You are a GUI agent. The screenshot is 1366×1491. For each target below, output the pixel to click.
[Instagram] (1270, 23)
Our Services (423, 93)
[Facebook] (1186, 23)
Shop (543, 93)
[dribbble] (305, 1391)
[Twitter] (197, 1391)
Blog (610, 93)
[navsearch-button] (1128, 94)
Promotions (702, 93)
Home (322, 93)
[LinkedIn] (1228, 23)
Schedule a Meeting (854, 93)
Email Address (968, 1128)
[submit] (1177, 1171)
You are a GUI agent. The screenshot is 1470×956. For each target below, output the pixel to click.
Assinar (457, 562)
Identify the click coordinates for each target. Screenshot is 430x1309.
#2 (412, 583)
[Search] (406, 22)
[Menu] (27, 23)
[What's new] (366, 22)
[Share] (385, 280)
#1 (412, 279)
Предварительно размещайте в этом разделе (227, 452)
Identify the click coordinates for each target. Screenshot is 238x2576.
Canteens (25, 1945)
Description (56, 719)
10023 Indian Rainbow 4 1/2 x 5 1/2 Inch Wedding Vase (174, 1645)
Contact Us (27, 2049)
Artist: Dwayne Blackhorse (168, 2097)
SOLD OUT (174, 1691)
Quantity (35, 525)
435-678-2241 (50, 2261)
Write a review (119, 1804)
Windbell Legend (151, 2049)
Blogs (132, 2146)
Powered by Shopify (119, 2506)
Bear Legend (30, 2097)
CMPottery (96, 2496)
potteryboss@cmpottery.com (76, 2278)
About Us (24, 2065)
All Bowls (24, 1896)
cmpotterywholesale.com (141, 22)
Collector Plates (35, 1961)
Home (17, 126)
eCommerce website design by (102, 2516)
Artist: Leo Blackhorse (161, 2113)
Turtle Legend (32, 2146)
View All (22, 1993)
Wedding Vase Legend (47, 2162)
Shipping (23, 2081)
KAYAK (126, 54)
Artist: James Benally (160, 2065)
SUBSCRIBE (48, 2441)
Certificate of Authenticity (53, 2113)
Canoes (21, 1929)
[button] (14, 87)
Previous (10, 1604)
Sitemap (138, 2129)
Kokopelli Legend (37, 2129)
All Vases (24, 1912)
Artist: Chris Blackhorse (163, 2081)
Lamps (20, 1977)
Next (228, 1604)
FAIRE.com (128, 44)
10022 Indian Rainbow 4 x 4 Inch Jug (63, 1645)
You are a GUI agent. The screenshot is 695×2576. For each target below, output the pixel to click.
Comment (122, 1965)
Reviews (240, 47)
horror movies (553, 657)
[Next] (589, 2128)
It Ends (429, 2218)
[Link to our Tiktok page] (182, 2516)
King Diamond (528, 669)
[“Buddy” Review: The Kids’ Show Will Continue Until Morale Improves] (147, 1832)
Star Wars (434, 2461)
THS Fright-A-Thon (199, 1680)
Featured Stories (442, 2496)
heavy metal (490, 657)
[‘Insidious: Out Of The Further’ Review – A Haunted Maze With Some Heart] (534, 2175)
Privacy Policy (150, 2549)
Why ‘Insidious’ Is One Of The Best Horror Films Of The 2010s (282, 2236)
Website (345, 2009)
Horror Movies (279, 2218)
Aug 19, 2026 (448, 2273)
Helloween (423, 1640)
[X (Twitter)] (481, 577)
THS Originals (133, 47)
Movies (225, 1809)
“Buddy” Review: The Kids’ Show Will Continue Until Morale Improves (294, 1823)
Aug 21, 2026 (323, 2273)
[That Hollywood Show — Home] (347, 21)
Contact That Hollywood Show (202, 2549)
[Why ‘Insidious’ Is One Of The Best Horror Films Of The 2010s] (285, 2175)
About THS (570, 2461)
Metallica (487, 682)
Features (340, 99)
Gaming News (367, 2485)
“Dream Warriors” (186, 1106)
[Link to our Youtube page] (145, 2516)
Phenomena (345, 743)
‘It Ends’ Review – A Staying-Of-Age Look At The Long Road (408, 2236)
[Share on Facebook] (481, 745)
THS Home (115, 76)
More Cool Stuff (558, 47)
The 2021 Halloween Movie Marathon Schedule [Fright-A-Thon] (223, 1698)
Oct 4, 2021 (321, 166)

• _Assignment_: Using the listing above, return all lines where the word "Indian" occurs.

• _Answer to the problem_:
10023 Indian Rainbow 4 1/2 x 5 1/2 Inch Wedding Vase (174, 1645)
10022 Indian Rainbow 4 x 4 Inch Jug (63, 1645)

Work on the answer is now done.